Zahlreich sind in den vergangenen Jahrhunderten die Zeugnisse über die Entbehrungen, die manchmal sogar lebensgefährdenden Anstrengungen der Autoren bei der Herstellung ihrer Kunstwerke. Der gläserne Dichter ist ein Buch, das anschaulich macht: Kunst geht aufs Ganze.
Der Dichter, dessen Existenzweise Erasmus Schöfer hier erkundet, wird einer Analyse unterworfen, die wie eine Computertomografie den Autor seziert — bis in die feinsten und geheimsten Antriebe und Bedingungen seines Lebens. Es ist eine unbarmherzig radikale Expedition in das Dasein dieses namenlosen Künstlers. Das Motiv der Forschungsreise ist, die psychischen, die materiellen und sozialen Widerstände aufzudecken, die dem Gelingen eines Kunstwerks in aller Regel entgegenstehen, deren Spuren aber meist aus ihnen getilgt sind, wenn es denn gelungen ist.
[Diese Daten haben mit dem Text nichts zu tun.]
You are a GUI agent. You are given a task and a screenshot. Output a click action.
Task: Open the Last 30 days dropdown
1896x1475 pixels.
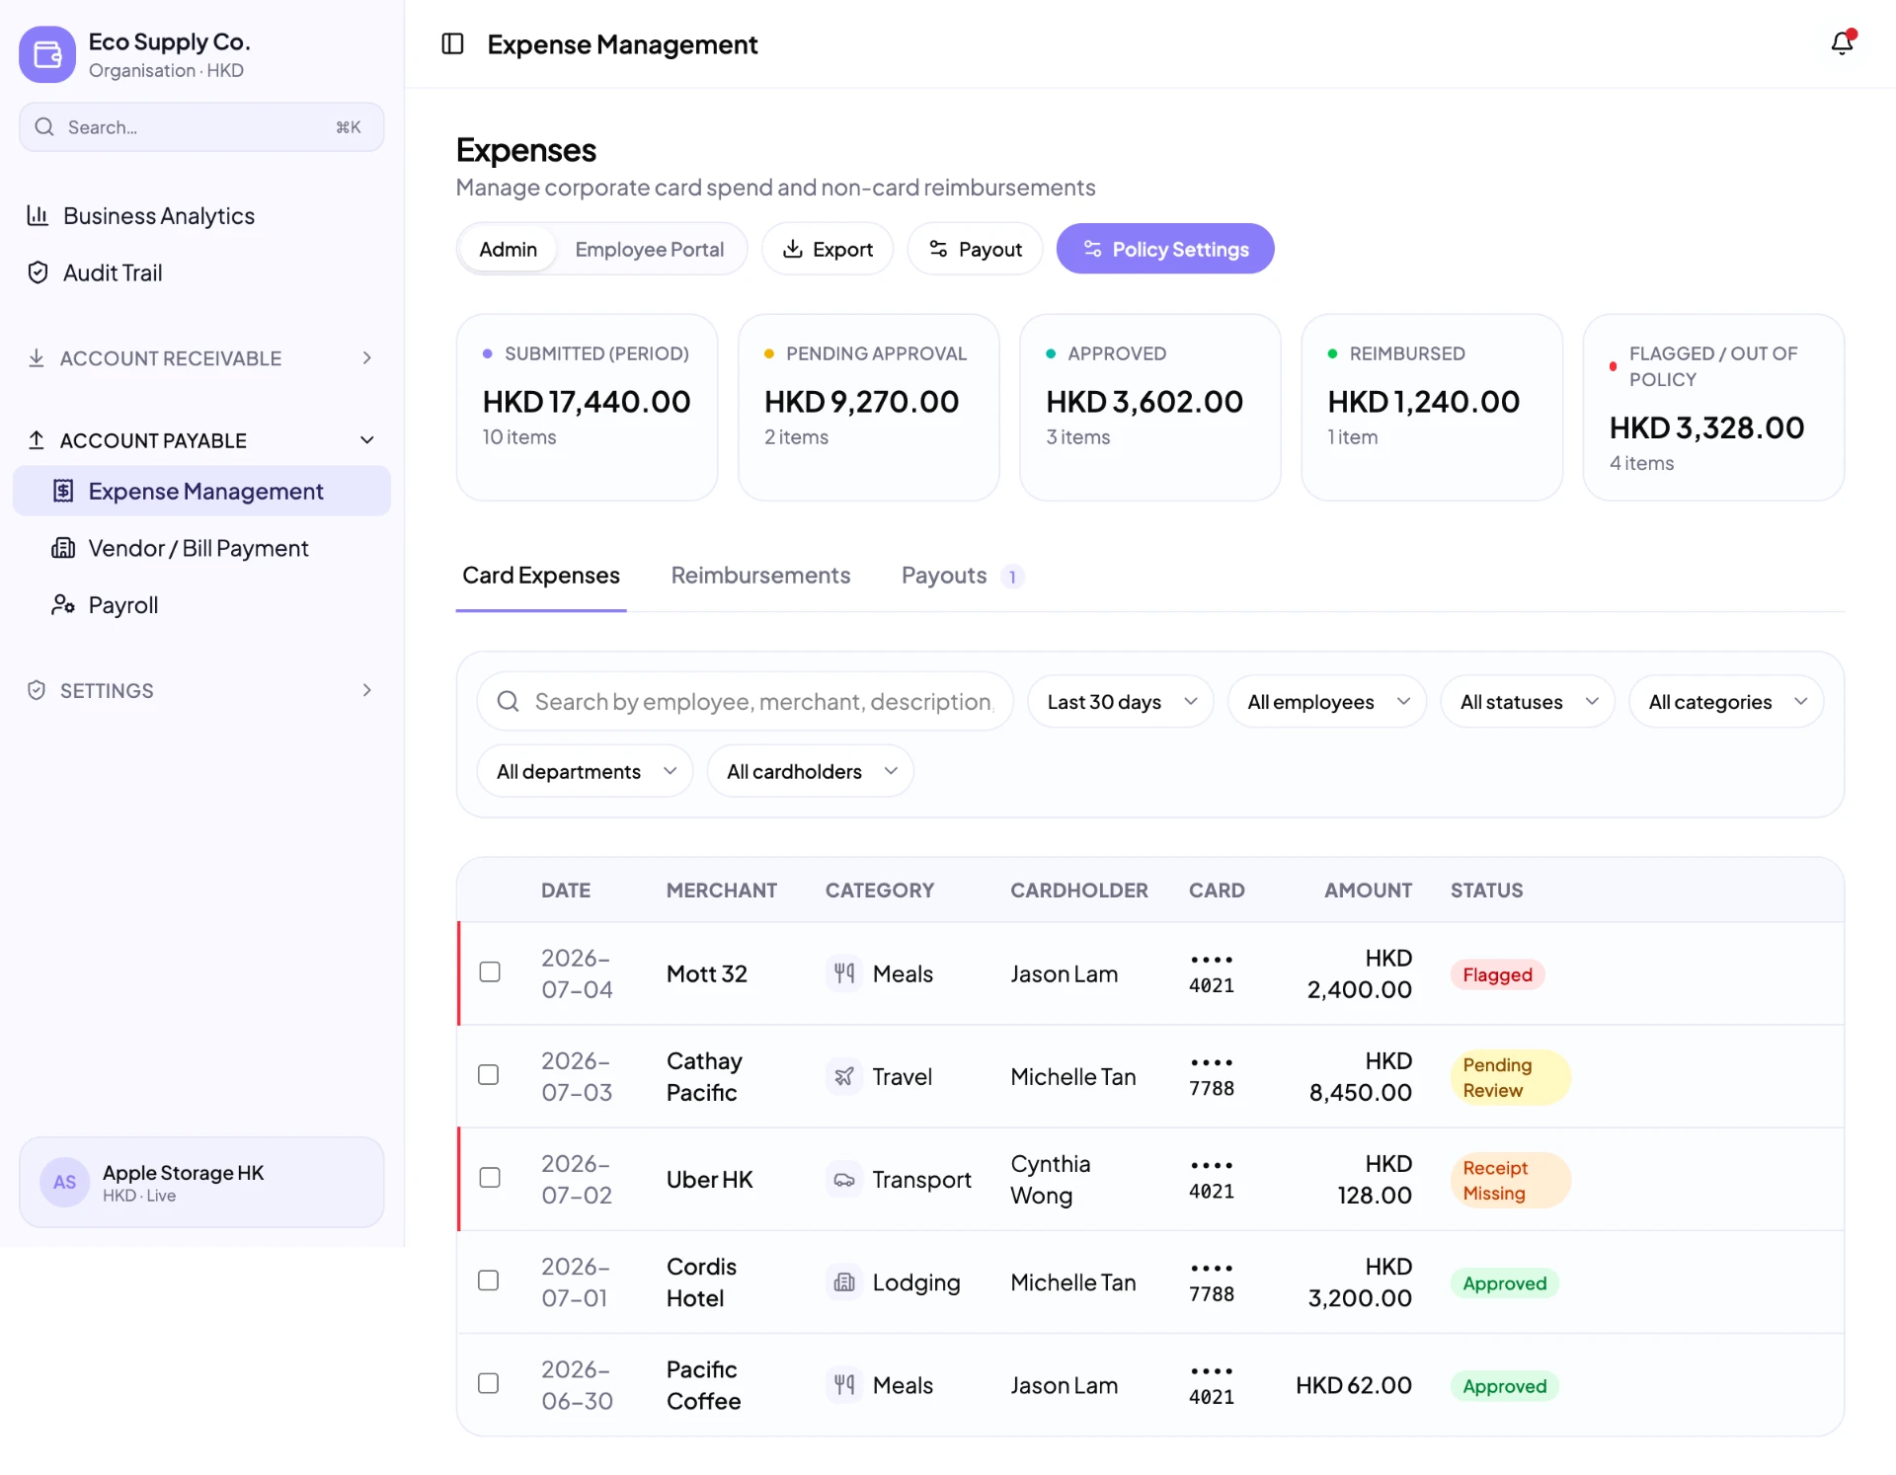[x=1121, y=702]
Künstlerbiografien, selbst oder fremd verfasste, haben es bisher kaum gewagt, die Schaffensbedingungen künstlerischer Arbeit aus solch schonungsloser Nähe auszuleuchten. Zu Schöfers bitter-ironischem Porträt gehört die Schilderung sowohl des alltäglich-banalen Arbeitskampfes des Dichters am Schreibtisch mit seinen eigenen Schwächen, mit seinem Text und seiner Sprache, als auch seines Kampfes mit den Menschen und Kräften, die in der gesuchten Öffentlichkeit, dem Literaturmarkt, der Gesellschaft, eine Anerkennung und Wirkung seines Werks behindern.
Dabei geht es Schöfer nicht um eine Zeichnung der erfolgverwöhnten Großschriftsteller — obwohl auch deren Existenz (gut verheimlicht) ähnliche Merkmale aufweisen dürfte -, sondern eher um Dichter, deren Werk erst spät oder nach ihrem Tod gerühmt, in seinem Wert und seiner Wahrheit erkannt wird.
Der hier geschilderte Dichter ist kein versponnener Romantiker. Er ist ein Realist, scharfsichtig und selten barmherzig gegenüber sich selbst und der Welt, in die er geboren worden ist.